Another version of the dataset has been constructed with up to 3 records per film, listing the genres separately in the same column. This allows grouping by genre, but means that some films may appear in up to 3 groups. Figure 3.12 plots time series of the percentages of films for which three particular genre descriptors were used. In the silent era the descriptor Comedy was used a lot, but there were far fewer films and they were shorter. Romance had a peak when sound came in. Drama has been used the most for many years. As on average around two descriptors were used for each film, the percentages for all would add up to about 200.
Instead of calculating percentages on the total numbers of films, it could have been done on the total numbers of genre descriptors used. As an alternative to percentages, the absolute numbers of films for which particular descriptors were used could be plotted, and this is done in Figure 3.13 for the 22 main genres by year from 1901 to 2019. The genres have been put into groups with roughly the same maximum number of films in a year. Each group is plotted on a separate row with its own vertical scale, so that the top row has a range over ten times that of the bottom row. Otherwise the Drama genre would determine the scale and the development over time of the other genres would hardly be visible.

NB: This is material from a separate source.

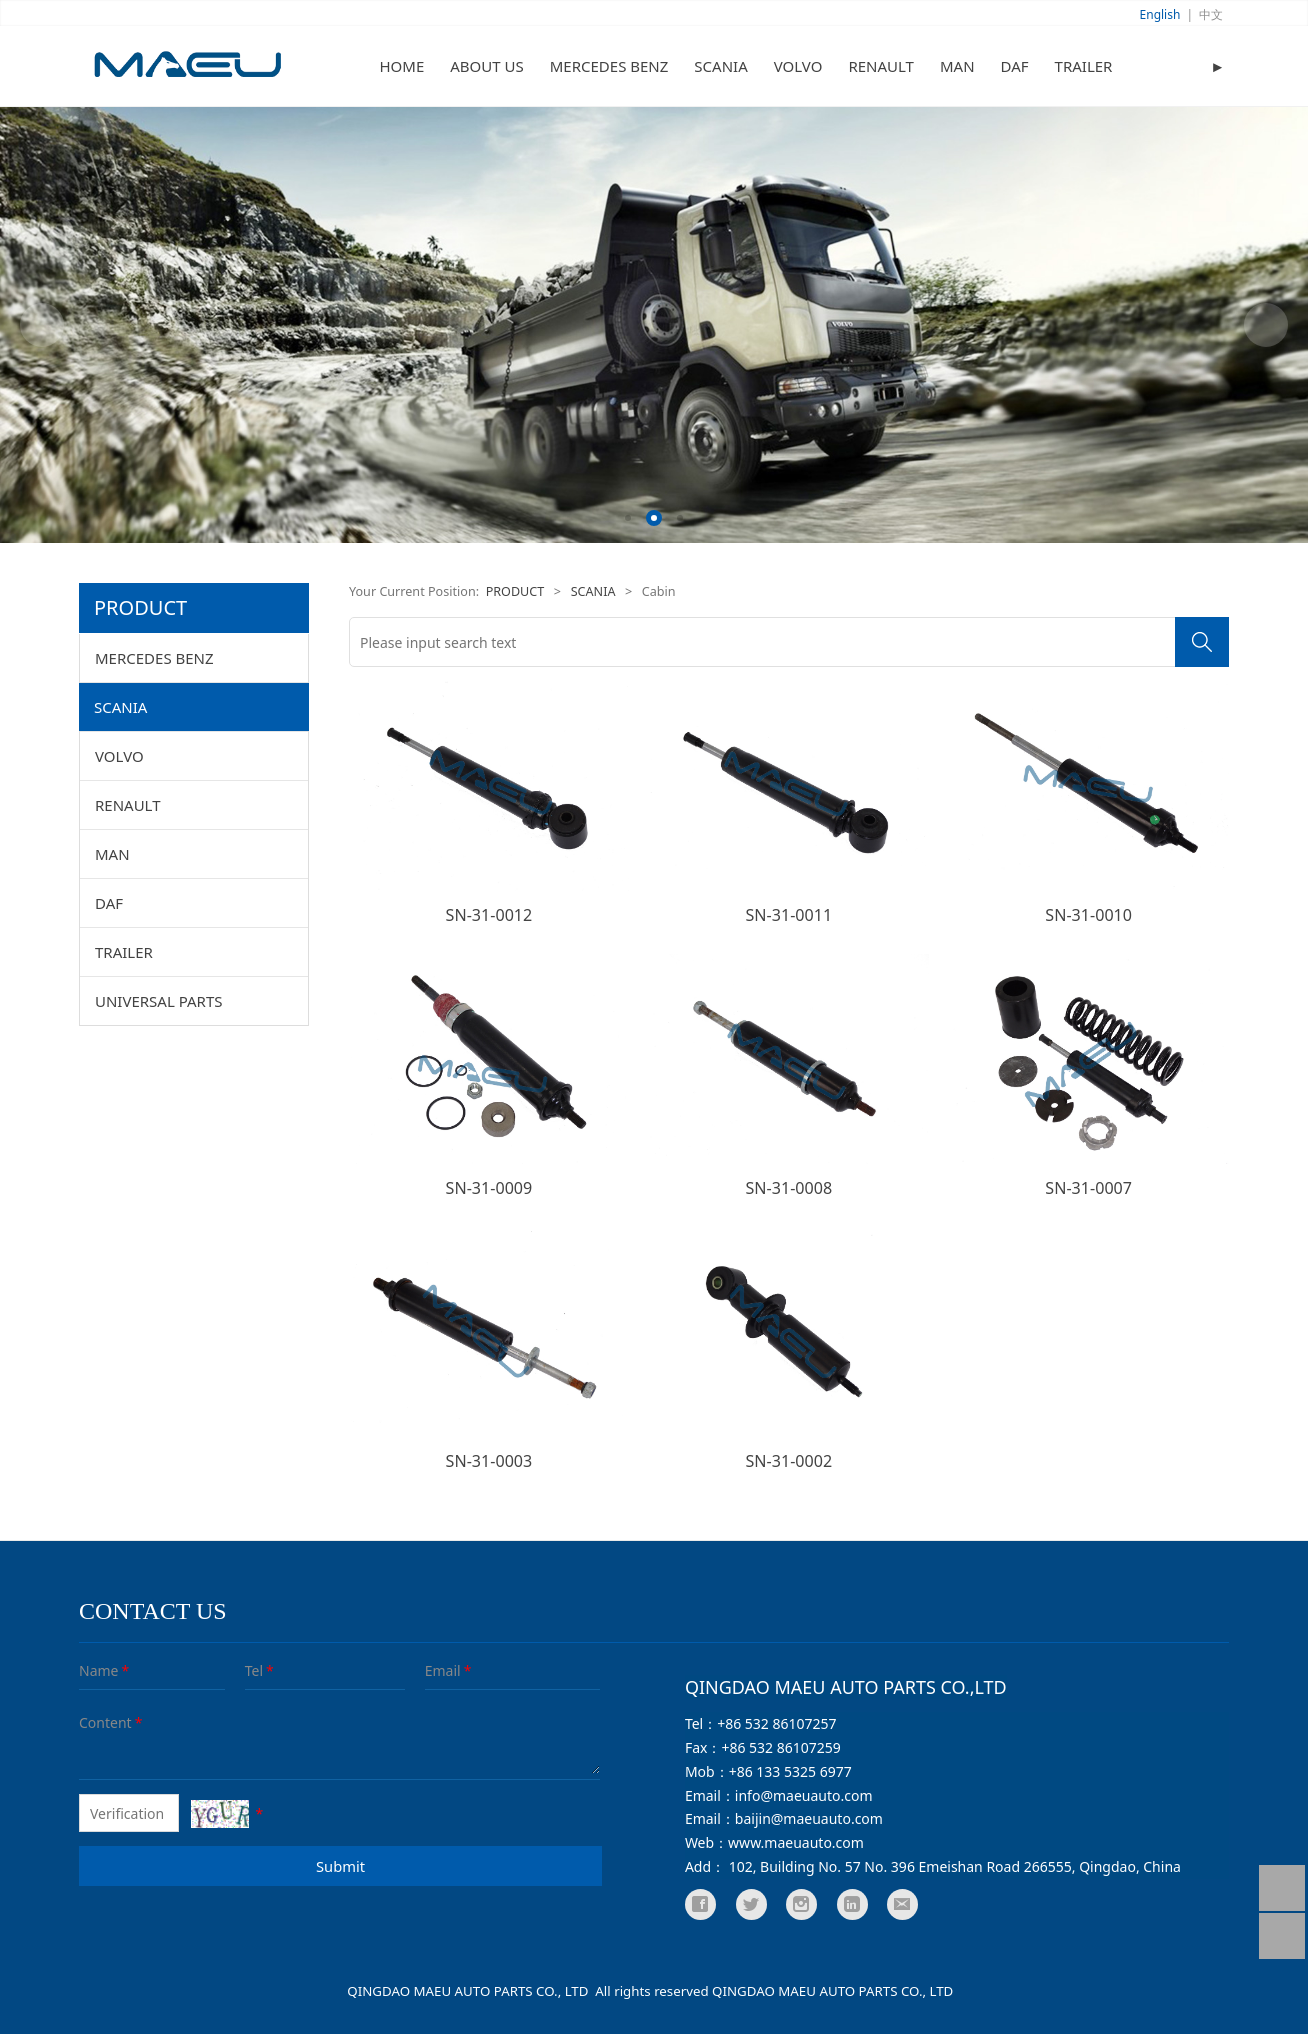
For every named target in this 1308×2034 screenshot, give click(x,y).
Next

Drama is the genre listed most often, whether alone or as one of two or one of three descriptors, and its number increased steadily until around the year 2000, when the increase became much more rapid. The Comedy genre followed a related pattern, but with a slower increase since 2000. Of the four genres in the second row, Action and Thriller rose earlier, and Horror even fell in the 1990s, while Documentary only took off after 2000. All four are at about the same annual level in 2019. In the third row, the peak in Romance films after sound films began stands out. A related feature can be seen in the fourth row, where both the Family and Animation genres had peaks across the 1930s and 1940s. The numbers for the genres in the fifth and final row are lower. There were more musicals made shortly after sound was introduced than at any time afterwards. War films peaked in World War II and Westerns had their last peak in the 1960s.
The increasing number of films in more recent years is probably due to the development of film industries in countries like India. Lower numbers in earlier years may reflect the restriction to films having more than 100 ratings. Comparing the old dataset referred to in §3.1 with the new one, numbers of ratings have increased. This is likely to have favoured newer films. IMDb first moved to the web in 1993 and is relatively young compared to the film industry itself. This doubtless also favours new films over old in terms of whether they are rated by someone.
There are a large number of genres and combinations of genres. The accuracy or otherwise of the classifications of films may be debatable, but, if nothing else, these kinds of graphics offer much opportunity for entertaining discussion. Experts in film may be able to offer explanations for some of the features on view. As always, good graphics can stimulate more involvement with the data than tables or text alone.